### DATA LINES
● ● ● ●
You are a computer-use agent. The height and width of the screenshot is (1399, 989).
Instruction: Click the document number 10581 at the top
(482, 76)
● ● ● ●
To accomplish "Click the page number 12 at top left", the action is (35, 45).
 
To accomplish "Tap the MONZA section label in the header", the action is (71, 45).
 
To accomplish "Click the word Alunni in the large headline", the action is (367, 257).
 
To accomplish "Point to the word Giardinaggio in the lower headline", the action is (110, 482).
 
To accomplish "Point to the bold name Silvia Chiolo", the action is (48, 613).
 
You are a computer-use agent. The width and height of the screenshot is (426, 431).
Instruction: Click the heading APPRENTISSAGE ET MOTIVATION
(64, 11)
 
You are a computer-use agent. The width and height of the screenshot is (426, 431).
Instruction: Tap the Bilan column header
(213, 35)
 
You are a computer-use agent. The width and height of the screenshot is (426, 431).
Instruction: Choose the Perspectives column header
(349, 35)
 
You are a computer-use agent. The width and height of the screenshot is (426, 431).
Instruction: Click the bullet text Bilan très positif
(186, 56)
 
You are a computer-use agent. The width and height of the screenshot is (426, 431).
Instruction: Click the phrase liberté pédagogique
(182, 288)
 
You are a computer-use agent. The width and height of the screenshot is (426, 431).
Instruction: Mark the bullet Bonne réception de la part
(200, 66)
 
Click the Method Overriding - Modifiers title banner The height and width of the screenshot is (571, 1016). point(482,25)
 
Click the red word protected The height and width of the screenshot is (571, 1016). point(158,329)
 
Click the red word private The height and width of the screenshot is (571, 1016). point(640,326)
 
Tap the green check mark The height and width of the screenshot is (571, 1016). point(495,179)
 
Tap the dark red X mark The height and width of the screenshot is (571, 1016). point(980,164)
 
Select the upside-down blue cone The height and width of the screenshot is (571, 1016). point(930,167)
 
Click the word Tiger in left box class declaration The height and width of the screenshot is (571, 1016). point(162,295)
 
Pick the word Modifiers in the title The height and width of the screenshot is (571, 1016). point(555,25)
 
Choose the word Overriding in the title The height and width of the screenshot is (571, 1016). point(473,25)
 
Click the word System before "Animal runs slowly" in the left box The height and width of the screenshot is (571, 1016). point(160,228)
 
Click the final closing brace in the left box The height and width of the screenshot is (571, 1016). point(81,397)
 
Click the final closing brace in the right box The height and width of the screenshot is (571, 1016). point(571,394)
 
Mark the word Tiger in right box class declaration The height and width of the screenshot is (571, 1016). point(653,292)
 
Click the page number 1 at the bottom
● ● ● ●
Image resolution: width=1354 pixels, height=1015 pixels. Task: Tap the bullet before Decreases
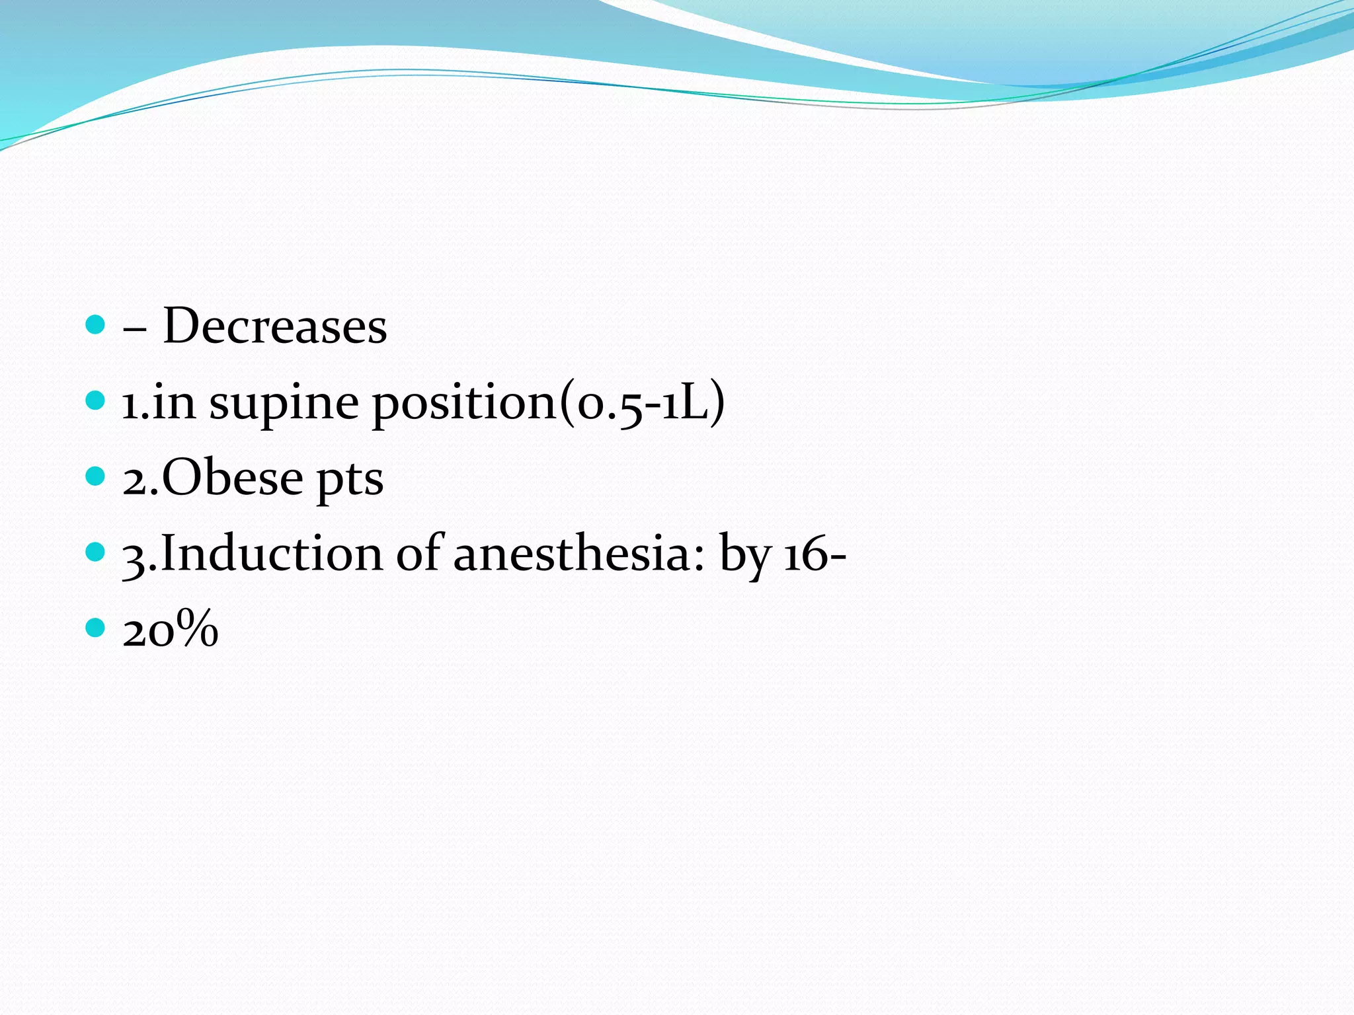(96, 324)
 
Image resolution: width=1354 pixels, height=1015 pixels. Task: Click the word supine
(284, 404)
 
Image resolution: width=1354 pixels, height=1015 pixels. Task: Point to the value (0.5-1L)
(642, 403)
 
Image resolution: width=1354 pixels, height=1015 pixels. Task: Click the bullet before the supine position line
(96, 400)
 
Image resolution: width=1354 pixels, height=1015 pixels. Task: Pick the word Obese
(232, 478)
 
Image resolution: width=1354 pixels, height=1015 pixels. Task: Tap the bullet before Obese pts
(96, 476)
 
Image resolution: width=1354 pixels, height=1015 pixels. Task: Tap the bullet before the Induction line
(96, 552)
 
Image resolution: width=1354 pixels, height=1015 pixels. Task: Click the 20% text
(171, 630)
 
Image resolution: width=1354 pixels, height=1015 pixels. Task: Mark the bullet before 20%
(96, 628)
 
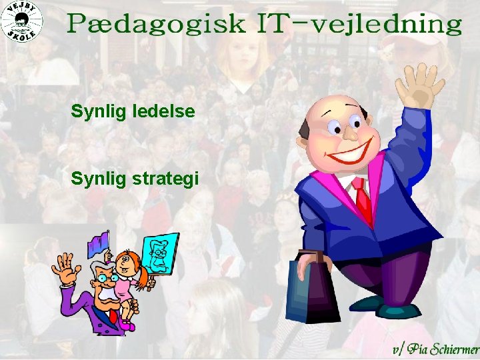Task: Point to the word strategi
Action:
● ● ● ●
### INSTRUCTIONS TO FOLLOW
Please rewrite the listing from the line with "Tap the green" to the line with "Select the upside-down", giving only those lines. Put "crimson" in place of "dark red" and keep everything else the same.

### ANSWER FOR THIS EXERCISE
Tap the green check mark The height and width of the screenshot is (571, 1016). point(495,179)
 
Tap the crimson X mark The height and width of the screenshot is (571, 1016). point(980,164)
 
Select the upside-down blue cone The height and width of the screenshot is (571, 1016). point(930,167)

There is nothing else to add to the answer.